Oh, je sais, ce que vous pensez : « C’est bien beau de dénoncer cette télé-là. Mais ne nous dis pas que tu n’y es jamais passé… » Eh bien non. Jamais. Enfin… presque. Voici l’histoire. Il y a deux ans, au moment de la sortie de Santé, mensonges et propagande, le livre que j’ai écrit avec Isabelle Robard sur l’emprise de l’industrie agro-alimentaire, j’ai été contacté par une responsable de l’émission de Ruquier On a tout essayé. Je venais d’enregistrer une interview pour France-Info à la maison de la Radio. L’équipe de Ruquier avait a-do-ré mon livre et ils me voulaient absolument sur leur plateau, là cet après-midi. Voyez comme on est, j’ai hésité, posé des questions sur le thème qui serait abordé, puis j’ai dit bon d’accord, je serai là. Au moins j’aurai une tribune pour expliquer aux spectateurs comment on leur fait avaler n’importe quoi. J’ai annulé le train qui devait me ramener dans mon midi languedocien, mais une heure après, coup de fil de la même personne un peu gênée, m’expliquant que finalement ce n’était plus la peine que je me dérange, qu’on verrait une autre fois, que l’actualité était trop riche, etc… Je n’ai plus jamais eu de leurs nouvelles. Des francs-tireurs qui risquent de fâcher les annonceurs, c’est peut-être là la limite de ce que la télé qui rend crétin peut digérer et montrer.

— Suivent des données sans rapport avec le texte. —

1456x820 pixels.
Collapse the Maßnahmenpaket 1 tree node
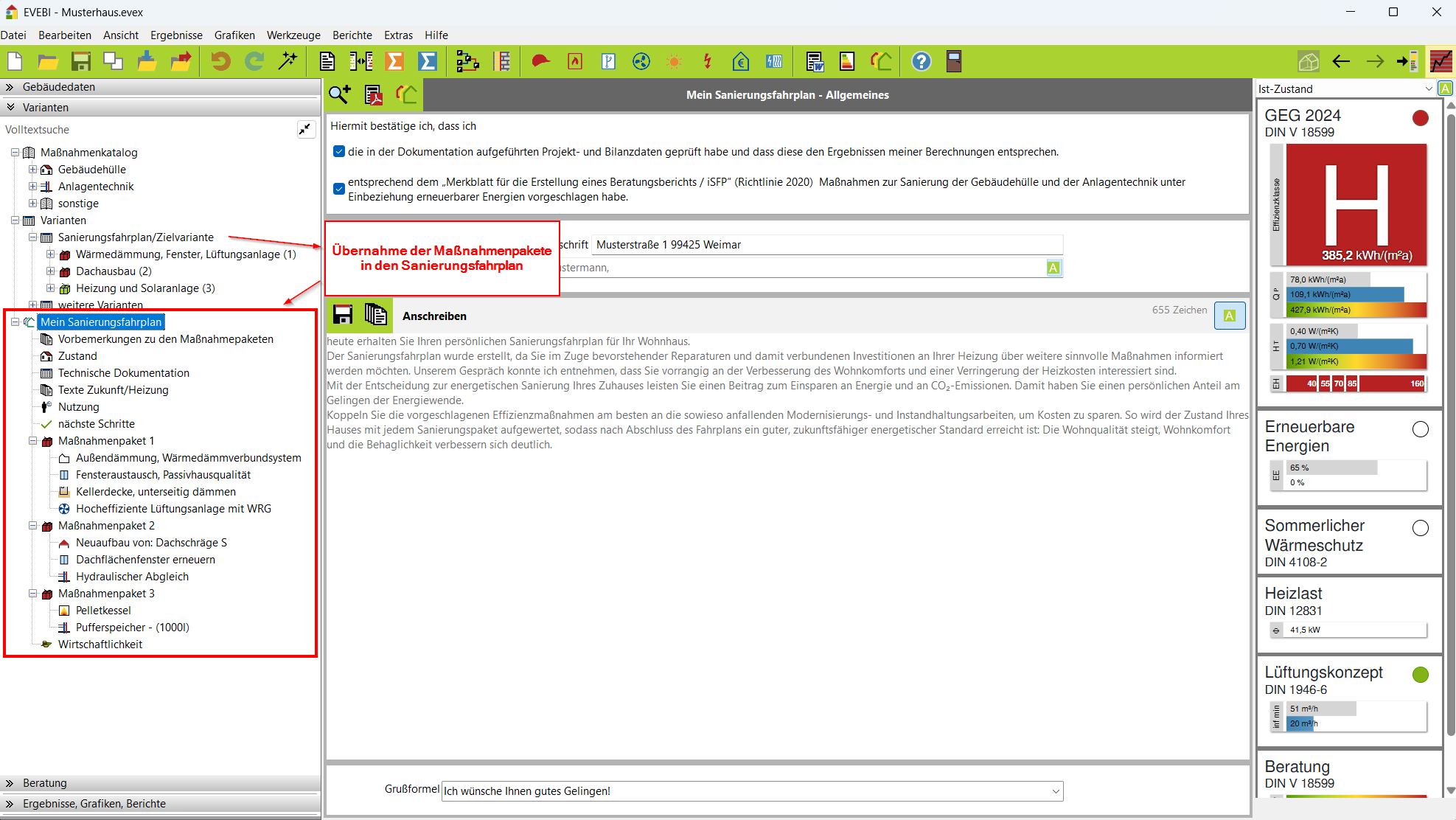pyautogui.click(x=32, y=441)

Pour revenir aux résultats de l’étude de Joshua Fogel, il faut être honnête. En sciences, corrélation ne signifie pas causalité. En d’autres termes, ce n’est pas parce que les femmes dont le cerveau rapetisse regardent plus ce type d’émissions, que leur cerveau a rapetissé à cause de ces émissions. Aussi bien, elles étaient déjà légèrement flageolantes sur le plan intellectuel, et la compréhension du bulletin météo représentant peu à peu pour elle un obstacle aussi infranchissable que la formule de la relativité, elles ont pu se rabattre sur cette télé-là.

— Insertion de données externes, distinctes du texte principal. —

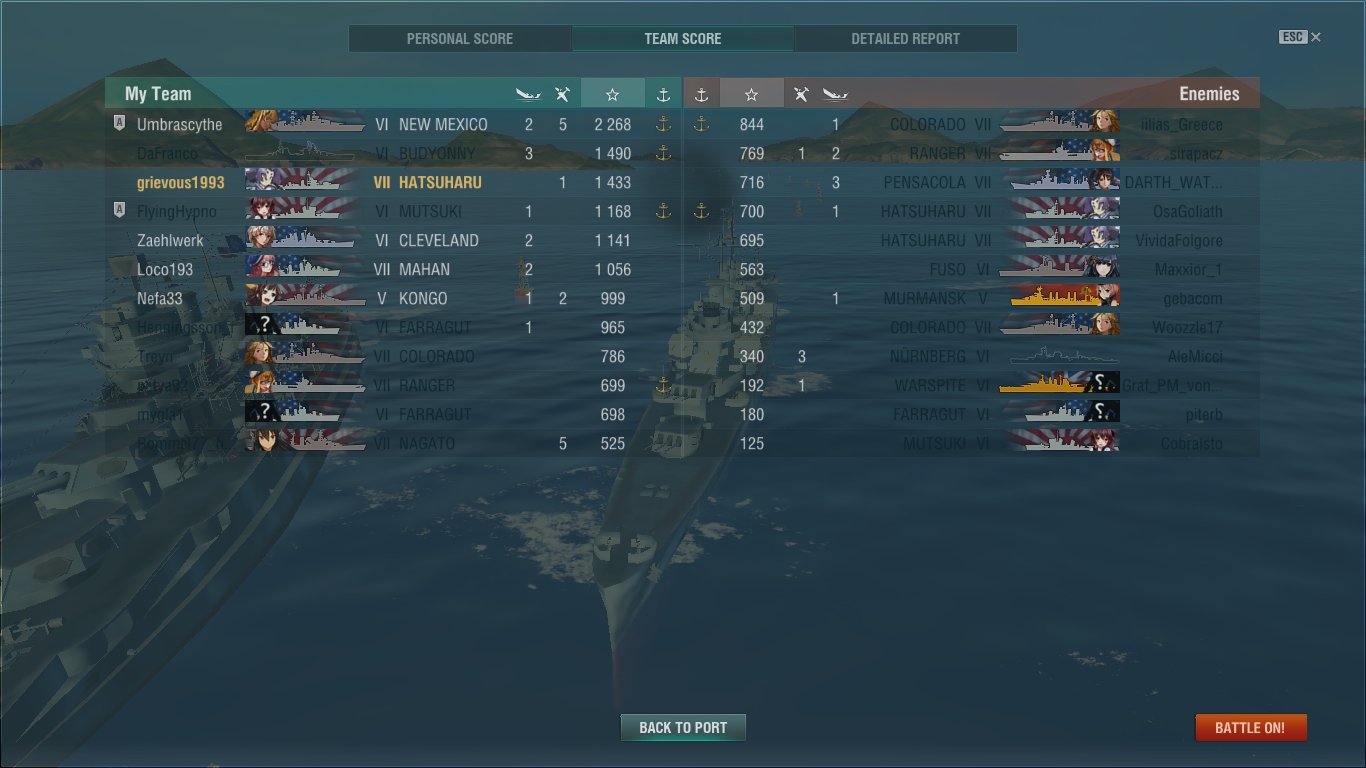
Task: Open the Detailed Report tab
Action: [x=905, y=39]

Après réflexion, ce n’est pas plus flatteur pour les animateurs, les producteurs et les animateurs-producteurs de cette télé-là.

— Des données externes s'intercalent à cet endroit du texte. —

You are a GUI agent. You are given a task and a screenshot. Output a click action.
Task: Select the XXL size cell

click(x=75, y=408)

Fogel Joshua: “Soap Operas and Talk Shows on Television are Associated with Poorer Cognition in Older Women.” Southern Medical Journal. 99(3) : 226-233, March 2006.

P.S. Copinage qui n'a rien à voir : bonne chance à Cannes à mon ami de 25 ans Jean Bréhat qui produit 2 des films de la sélection française : Flandres, de Bruno Dumont et Indigènes, de Rachid Bouchareb, avec Jamel Debbouze. Jean Bréhat, le producteur qui fait des films qui ne rendent pas crétin.